◆ AIM OF THE TASK ◆
Among the records that follow, find each line holding the word "field" and copy it.

───── RECORDS ─────

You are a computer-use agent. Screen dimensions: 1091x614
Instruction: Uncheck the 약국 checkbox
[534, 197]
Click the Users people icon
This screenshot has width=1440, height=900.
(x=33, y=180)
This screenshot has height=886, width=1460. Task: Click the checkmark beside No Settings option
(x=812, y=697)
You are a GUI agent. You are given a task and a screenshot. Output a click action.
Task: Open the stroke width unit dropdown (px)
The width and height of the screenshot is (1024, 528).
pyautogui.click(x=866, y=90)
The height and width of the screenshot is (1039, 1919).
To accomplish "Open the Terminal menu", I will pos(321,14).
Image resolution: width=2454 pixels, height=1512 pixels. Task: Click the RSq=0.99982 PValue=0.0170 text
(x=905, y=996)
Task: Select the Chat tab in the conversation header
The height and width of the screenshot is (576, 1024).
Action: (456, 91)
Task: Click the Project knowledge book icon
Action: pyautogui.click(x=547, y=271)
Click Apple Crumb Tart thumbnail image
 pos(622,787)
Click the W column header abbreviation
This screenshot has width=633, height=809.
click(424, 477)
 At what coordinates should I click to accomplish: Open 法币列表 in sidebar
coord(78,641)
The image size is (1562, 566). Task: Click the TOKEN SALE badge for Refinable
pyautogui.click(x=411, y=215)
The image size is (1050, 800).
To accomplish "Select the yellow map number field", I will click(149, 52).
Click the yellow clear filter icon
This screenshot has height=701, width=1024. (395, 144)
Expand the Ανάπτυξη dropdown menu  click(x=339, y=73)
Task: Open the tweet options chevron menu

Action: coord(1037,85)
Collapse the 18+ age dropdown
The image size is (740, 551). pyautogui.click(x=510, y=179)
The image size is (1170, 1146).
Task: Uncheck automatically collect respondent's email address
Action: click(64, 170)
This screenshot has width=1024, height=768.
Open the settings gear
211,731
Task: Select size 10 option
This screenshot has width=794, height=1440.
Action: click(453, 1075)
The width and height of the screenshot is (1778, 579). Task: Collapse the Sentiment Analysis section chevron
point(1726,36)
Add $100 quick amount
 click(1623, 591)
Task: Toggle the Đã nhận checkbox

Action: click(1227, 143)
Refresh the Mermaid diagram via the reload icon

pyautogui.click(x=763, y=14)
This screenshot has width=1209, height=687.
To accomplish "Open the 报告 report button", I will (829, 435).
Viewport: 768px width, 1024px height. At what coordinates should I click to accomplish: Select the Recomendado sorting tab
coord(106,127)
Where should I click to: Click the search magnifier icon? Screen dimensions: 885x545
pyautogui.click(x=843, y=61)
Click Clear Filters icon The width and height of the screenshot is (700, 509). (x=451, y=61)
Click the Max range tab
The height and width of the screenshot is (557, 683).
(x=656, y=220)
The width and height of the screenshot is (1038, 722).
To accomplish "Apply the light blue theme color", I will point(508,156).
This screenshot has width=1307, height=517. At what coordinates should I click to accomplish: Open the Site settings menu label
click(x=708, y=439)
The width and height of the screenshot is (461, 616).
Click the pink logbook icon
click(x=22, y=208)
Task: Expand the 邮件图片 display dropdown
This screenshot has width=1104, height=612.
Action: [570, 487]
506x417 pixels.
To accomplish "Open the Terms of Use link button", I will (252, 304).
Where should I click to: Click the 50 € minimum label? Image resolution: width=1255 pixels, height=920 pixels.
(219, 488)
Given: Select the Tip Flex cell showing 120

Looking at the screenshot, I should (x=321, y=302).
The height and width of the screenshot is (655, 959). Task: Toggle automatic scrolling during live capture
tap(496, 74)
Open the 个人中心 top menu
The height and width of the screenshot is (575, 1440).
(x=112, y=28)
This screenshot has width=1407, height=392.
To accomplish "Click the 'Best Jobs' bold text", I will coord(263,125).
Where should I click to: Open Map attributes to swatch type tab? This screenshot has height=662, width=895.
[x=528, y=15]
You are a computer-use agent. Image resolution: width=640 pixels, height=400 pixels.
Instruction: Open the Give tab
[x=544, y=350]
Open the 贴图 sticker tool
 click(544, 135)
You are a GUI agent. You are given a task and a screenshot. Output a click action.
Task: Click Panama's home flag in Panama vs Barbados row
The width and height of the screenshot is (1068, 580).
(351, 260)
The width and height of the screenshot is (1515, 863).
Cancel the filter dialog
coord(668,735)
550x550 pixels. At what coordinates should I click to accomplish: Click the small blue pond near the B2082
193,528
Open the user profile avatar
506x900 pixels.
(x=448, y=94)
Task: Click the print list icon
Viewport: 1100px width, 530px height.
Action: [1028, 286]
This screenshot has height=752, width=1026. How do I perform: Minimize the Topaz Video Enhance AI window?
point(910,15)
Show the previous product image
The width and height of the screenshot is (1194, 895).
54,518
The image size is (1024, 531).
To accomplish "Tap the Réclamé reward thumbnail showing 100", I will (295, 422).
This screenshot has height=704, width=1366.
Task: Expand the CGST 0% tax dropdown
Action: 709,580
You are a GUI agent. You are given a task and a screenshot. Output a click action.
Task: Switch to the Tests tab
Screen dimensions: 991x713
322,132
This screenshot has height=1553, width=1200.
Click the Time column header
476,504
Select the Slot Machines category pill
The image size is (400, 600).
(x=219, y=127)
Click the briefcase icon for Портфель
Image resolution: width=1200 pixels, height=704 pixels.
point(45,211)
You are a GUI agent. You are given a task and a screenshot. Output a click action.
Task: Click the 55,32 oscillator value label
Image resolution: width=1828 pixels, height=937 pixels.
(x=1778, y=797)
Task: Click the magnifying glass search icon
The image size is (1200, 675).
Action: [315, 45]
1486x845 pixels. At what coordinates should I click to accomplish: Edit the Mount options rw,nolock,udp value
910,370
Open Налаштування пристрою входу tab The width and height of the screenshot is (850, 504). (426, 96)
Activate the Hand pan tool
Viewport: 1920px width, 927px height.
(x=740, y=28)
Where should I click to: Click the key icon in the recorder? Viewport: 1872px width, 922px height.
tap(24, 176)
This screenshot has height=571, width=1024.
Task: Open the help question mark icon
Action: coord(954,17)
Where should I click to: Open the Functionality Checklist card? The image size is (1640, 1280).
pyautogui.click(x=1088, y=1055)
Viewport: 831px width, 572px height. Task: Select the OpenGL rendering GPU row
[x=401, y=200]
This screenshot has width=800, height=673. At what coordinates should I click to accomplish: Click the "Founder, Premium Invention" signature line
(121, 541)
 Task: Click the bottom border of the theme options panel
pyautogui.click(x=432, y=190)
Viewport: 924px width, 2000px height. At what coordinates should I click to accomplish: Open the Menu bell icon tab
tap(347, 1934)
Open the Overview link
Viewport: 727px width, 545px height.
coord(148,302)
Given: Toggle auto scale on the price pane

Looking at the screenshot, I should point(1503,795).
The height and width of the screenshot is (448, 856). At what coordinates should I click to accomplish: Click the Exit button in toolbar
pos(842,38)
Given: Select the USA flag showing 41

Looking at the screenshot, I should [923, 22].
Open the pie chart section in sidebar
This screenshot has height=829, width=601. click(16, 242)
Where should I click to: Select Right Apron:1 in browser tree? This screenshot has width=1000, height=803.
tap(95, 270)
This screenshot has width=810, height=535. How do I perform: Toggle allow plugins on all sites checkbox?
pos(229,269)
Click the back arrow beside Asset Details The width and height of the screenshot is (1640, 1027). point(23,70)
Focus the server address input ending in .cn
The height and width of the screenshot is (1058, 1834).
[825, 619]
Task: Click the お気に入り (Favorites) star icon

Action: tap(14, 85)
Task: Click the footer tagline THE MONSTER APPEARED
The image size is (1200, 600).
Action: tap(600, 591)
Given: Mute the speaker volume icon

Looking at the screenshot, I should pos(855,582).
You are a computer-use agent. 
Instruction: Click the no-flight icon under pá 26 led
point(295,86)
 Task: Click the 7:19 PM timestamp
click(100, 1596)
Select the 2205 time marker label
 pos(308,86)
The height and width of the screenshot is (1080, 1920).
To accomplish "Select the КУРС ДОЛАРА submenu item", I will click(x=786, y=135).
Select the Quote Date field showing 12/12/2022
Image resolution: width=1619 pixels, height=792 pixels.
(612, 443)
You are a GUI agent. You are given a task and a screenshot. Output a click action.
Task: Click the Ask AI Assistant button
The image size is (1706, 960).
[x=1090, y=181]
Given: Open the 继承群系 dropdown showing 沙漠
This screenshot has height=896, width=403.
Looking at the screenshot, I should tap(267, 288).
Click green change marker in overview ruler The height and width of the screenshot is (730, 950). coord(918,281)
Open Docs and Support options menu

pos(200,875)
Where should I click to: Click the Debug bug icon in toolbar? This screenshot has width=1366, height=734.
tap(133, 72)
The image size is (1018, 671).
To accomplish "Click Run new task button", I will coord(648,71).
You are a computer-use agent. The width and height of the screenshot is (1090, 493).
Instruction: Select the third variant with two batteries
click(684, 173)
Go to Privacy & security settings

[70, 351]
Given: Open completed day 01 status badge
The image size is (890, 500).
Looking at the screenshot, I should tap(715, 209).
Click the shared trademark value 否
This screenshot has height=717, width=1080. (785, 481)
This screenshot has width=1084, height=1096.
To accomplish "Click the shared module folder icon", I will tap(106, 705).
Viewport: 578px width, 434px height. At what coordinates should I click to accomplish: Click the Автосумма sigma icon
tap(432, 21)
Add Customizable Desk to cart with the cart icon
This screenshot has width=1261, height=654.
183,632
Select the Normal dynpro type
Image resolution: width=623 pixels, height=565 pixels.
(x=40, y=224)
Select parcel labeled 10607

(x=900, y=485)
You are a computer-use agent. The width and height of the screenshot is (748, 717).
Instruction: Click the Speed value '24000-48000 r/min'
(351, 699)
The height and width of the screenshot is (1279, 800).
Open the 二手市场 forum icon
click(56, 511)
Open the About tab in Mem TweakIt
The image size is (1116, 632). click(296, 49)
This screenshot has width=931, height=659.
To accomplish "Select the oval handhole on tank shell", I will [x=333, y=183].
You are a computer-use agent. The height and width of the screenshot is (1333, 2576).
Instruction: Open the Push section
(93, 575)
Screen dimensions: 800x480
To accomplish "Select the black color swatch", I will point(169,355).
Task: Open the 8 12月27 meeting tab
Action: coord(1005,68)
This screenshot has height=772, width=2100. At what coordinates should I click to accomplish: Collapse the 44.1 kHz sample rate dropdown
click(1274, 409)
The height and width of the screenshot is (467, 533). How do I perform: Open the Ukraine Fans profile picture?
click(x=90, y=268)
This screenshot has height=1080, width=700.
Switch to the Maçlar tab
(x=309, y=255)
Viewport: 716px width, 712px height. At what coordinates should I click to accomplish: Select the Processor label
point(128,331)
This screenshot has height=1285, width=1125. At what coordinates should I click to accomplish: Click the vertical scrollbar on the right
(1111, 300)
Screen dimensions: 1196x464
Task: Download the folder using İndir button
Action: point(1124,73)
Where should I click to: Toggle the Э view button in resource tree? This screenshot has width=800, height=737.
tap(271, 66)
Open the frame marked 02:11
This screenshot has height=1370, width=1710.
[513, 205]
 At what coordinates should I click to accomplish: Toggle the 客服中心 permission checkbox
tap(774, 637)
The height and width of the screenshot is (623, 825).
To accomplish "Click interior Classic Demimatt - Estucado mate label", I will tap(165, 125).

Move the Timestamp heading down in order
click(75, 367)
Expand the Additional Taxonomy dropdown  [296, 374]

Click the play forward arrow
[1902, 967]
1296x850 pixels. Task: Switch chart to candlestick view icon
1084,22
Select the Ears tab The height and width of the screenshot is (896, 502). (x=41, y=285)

─────

◆ ANSWER SPACE ◆
To accomplish "Select the yellow map number field", I will click(149, 52).
Select the Quote Date field showing 12/12/2022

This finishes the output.